Why is this? According to the documentation:
Use the EscapeUriString method to prepare an unescaped URI string to be a parameter to the Uri constructor.
This doesn't really make sense. According to RFC 2396:
A URI is always in an "escaped" form, since escaping or unescaping a completed URI might change its semantics.
While the quoted RFC has been obsoleted by RFC 3986, the point still stands. Let's verify it by looking at some concrete examples:
You have a simple URI, like this:
http://example.org/
Uri.EscapeUriString
won't change it.
You decide to manually edit the query string without regard for escaping:
http://example.org/?key=two words
Uri.EscapeUriString
will (correctly) escape the space for you:
http://example.org/?key=two%20words
You decide to manually edit the query string even further:
http://example.org/?parameter=father&son
However, this string is not changed by Uri.EscapeUriString
, since it assumes the ampersand signifies the start of another key-value pair. This may or may not be what you intended.
You decide that you in fact want the key
parameter to be father&son
, so you fix the previous URL manually by escaping the ampersand:
http://example.org/?parameter=father%26son
However, Uri.EscapeUriString
will escape the percent character too, leading to a double encoding:
http://example.org/?parameter=father%2526son
As you can see, using Uri.EscapeUriString
for its intended purpose makes it impossible to use &
as part of a key or value in a query string instead of as a separator between multiple key-value pairs.
This is because, in an attempt at making it suitable for escaping full URIs, it ignores reserved characters and only escapes characters that are neither reserved nor unreserved, which, BTW, is contrary to the documentation. This way you don't end up with something like http%3A%2F%2Fexample.org%2F
, but you do end up with the issues illustrated above.
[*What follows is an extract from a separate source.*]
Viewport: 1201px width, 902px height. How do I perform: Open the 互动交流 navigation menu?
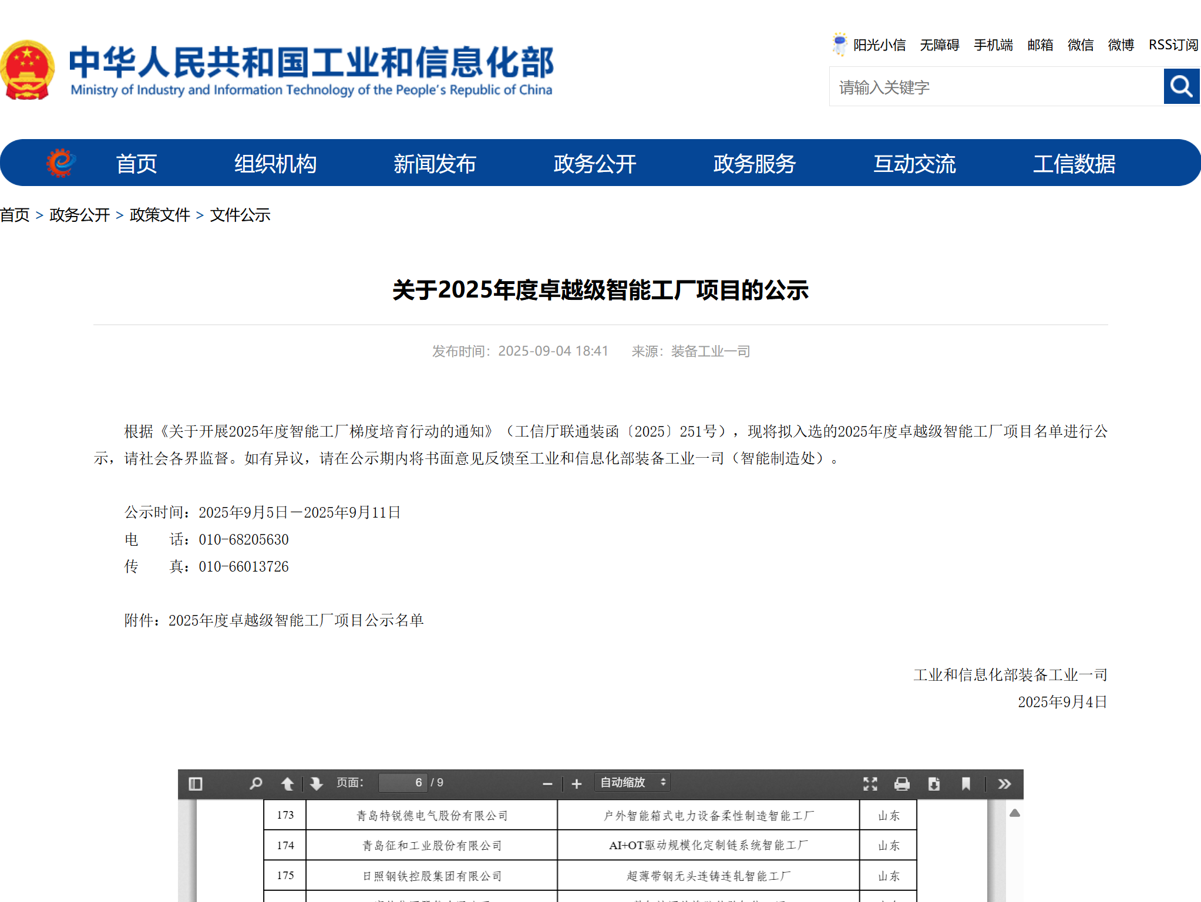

In the end, if your URI is valid, it does not need to be escaped to be passed as a parameter to the Uri constructor, and if it's not valid then calling Uri.EscapeUriString
isn't a magic solution either. Actually, it will work in many if not most cases, but it is by no means reliable.
You should always construct your URLs and query strings by gathering the key-value pairs and percent-encoding and then concatenating them with the necessary separators. You can use Uri.EscapeDataString
for this purpose, but not Uri.EscapeUriString
, since it doesn't escape reserved characters, as mentioned above.
Only if you cannot do that, e.g. when dealing with user-provided URIs, does it make sense to use Uri.EscapeUriString
as a last resort. But the previously mentioned caveats apply – if the user-provided URI is ambiguous, the results may not be desirable.